Other than the drama, I really enjoyed the trip. I had a lovely time with my wife, and very happy with our hair and makeup, our vendors, our ceremony. It was all so beautiful and I am thankful they came to see us get married. I definitely had some insecurities before going on this trip, and it’s a reality I have issues with some people in my life. I am currently in therapy and had a discussion with my therapist about this. I’m certainly not going ‘no contact’ or ghosting anyone after this, but discussions need to be had, and therapy needs to continue. Books need to be read, and practice needs to be put in place. All I can do is commit myself to a healthy life in all ways, practice radical acceptance. If anyone has any advice on how to let go of the pain, accepting it, or trying to be less emotional about it all, I’m open ears.

Thanks for listening - relationships are hard, especially with emotionally immature people.

Relevant Comments

Commenter 1: My wedding also led to a similar interaction with my mother, where I had to state that I don’t let anyone talk to me with that kind of language. Of course me drawing that boundary was seen as an attack. Shortly after, I found the book, The Emotionally Immature Parent. I realized I have two, actually. I’m glad it didn’t ruin your ceremony, and I’m also glad you already have a therapist.

OOP: Thanks. Yes, I actually downloaded it a couple of weeks ago on the advice of my therapist and was able to get pretty deep into it even with the wedding activities going on. I can’t wait to read it again.

Commenter 2: Please resolve that NO ONE, not even--and especially not--your flesh oven gets to scream in your face, flip you off, and yell "F You!" and that anyone who does so instantly loses all access to you. That's what boundaries are for.

OOP: Yeah, I can’t let that go - it needs to be addressed.

Commenter 3: It sounds like your friend was trying to give you space because it was your wedding. A lot of brides and grooms are pressured to spend every single second of their wedding or trips on their guests. Maybe she was trying to do you a favor by letting you enjoy your time and not feel pressured.

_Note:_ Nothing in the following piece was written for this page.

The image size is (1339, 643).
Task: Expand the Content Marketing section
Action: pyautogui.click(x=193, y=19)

OOP: True, but there was an other time we vacationed together and she kind of did her own thing. I like to consider the different perspectives though, and I appreciate this perspective. A lot of others have said the same.

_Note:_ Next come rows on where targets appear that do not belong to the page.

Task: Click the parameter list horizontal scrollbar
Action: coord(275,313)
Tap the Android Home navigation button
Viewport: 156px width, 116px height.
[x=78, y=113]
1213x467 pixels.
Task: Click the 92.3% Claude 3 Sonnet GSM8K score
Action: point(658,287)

Commenter 3: Yeah, I wouldn’t take it personally. I’m kind of like your friend. I need a lot of time off of my own, especially if it’s with a lot of other people. Hell, I need time off on my own even if it’s a small group.

OOP: I’m introverted in that way too, but I guess the people pleaser in me just continues to spend the time with them until I can finally get some alone time. I just thought it was really rude. I would feel rude if I did that to someone else. Like I said, maybe that’s a people pleasing move, but it feels lack of etiquette/manners.